A series of four short documentary films, directed by Eyal Sivan and Alexis Cordesse, 4x13 minutes, 1997
A view of the event through the people whose life is History, and a new outlook on "humanitarian photography".
In Rwanda, Burundi, Bosnia and Afghanistan.
This series was produced in partnership with Médecins sans Frontières (Doctors without Borders).
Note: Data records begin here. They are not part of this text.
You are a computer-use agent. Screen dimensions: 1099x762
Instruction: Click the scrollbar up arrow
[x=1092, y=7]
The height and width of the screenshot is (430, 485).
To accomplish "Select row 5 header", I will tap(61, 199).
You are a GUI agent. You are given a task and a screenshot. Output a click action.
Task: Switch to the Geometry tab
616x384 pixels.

• Itsembatsemba, Rwanda One Genocide Later
The genocide in Rwanda (Itsembatsemba) took place amongst general indifference. On the 6th April 1994, a fury of purification swept the country. Within one hundred days, soldiers and militiamen (Interhamwe) massacred at least 700,000 Tutsis. These images were taken two years after the genocide, in April 1996. The sound track comes from Radio Télévision Mille Collines (Thousand Hills Free Broadcasting) - RTLM - and dates from April to June 1994. RTLM began to transmit in 1991 with the help of the regime and played a key role in the unleashing and the co-ordination of the killing.
• Burundi, Under Terror
Burundi, 21st October 1993: the democratically elected President N’Dadaye is assassinated by a group of Tutsi officers. Another round of reprisals and counter-attacks begins under pressure from the militia and extremist parties who encourage the racial hostilities and fan the flames of terror. There is one pogrom after another, with tens of thousands of people becoming refugees in their own country.
• Foca, Absolut Serbia
In April 1992, war broke out in Bosnia-Herzegovina. With help from the Yugoslavian army, the Bosnian-Serb militia seized two thirds of the territory, carrying out a campaign of terror against the Muslims and the Croats. This film was made in Foca, five years after the town was taken over by the Serb nationalists. The soundtrack is made up of interviews with the local population and of excerpts from the charges brought against the eight members of the local militia. There are no Muslims or Croats left in Foca at all, and the town is called Srebjne.
• Kabul, A Weary War
After ten years of russian occupation and three years of fighting against the pro-communist regime of Najibullah, in April 1992, Kabul fell into the hands of the Mujahadins. The Afghan capital, perviously spared, then became the scene of bloody fighting between rival groups of militia. The images used to make this film were taken in january and february 1995, when the capital was under siege.
POPULATIONS IN DANGER, by Eyal Sivan and Alexis Cordesse
Director's intention:
What we propose as a new treatment of the image consists in building the photographic whole as a narrative form, as a discourse : to utilize the photographs as so many cinema shots assembled together as sequences in order to constitute scenes, the articulation of which shall tell a story, on the background of sound and atmosphere documents recorded live. To bear witness, to construct the photographic memory of contemporary History indeed amounts to invent an audio-visual strategy enabling one to remain faithful to such or such particular situation. The cinema editing displays photography in new domains of discourse - stereophonic spaces wherein sounds and the rhythm of unfolding of the images create effects of sense.
Provoked by news events, the films are however not set in the frame of their present immediacy, unlike the interventions of both the relief worker and the special envoy, each one in his own way. The matter is less to work in emergency, which is to say in haste and frenzy, than in the face of emergency, the space opened by such a face-to-face being that of a film - that very film imagined by the observer in his attempt, not to see the news, but to tell them visually.